Kofun period burial mound in Nagoya, Tōkai, Japan

The Hachimanyama Kofun (八幡山古墳) is a large Kofun period burial mound in the Yamawaki neighborhood of Shōwa Ward in the city of Nagoya, Aichi Prefecture. Dating from the mid-fifth century, it is the largest circular kofun in the Tōkai region of Japan. The tumulus was designated as a National Historic Site in 1931.

==Overview==
The Hachimanyama Kofun is a large circular (empun (円墳)) tumulus, with a diameter of 82 meters and height of 10 meters. It was once surrounded by a 10-meter wide moat, which is now filled in. It is one of the largest circular burial mounds in the Tōkai region, and built in the middle of the 5th century AD. The name "Hachimanyama" came from a small Shinto shrine, the Hachiman Jinja, which was once located on its summit. This kofun is the largest and only survivor of a group of tumuli which once existed in the area.

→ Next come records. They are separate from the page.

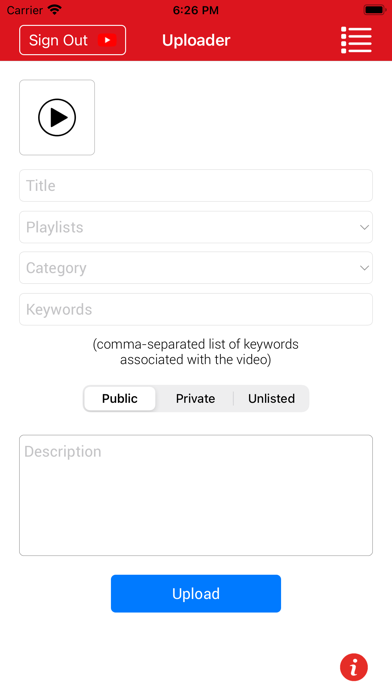Click inside the Description text area
Image resolution: width=392 pixels, height=696 pixels.
(x=196, y=495)
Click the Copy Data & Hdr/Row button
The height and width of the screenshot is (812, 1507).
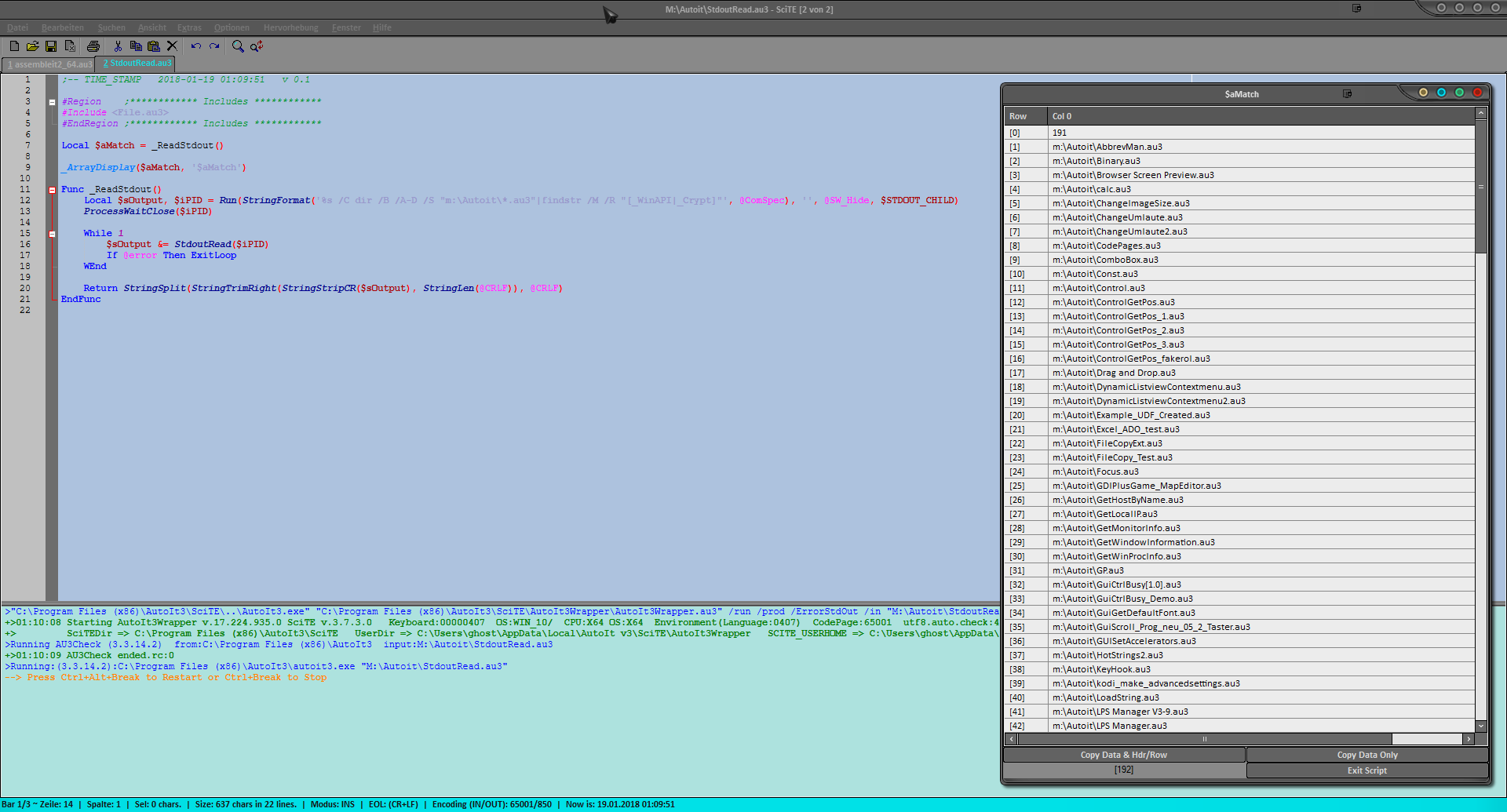[x=1123, y=755]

It was incorporated into Tsurumai Park in 1919, at which time the tumulus was recorded as being covered with a thick grove of pine trees. During World War II, the site was seized by the Imperial Japanese Army, and the summit was flattened for use as the location of an anti-aircraft battery. After the war, the mound was remodeled by the city of Nagoya, and trees were replanted; however, no archaeological excavation was made and the site was fenced off with public access prohibited. Per pre-war records, numerous haniwa had been recovered from the site, including some in the shape of human figures, but these were lost in the war and their present whereabouts (or even if they still survive) is unknown.

The kofun is located about 8 minutes on foot from JR Central Chūō Main Line Tsurumai Station.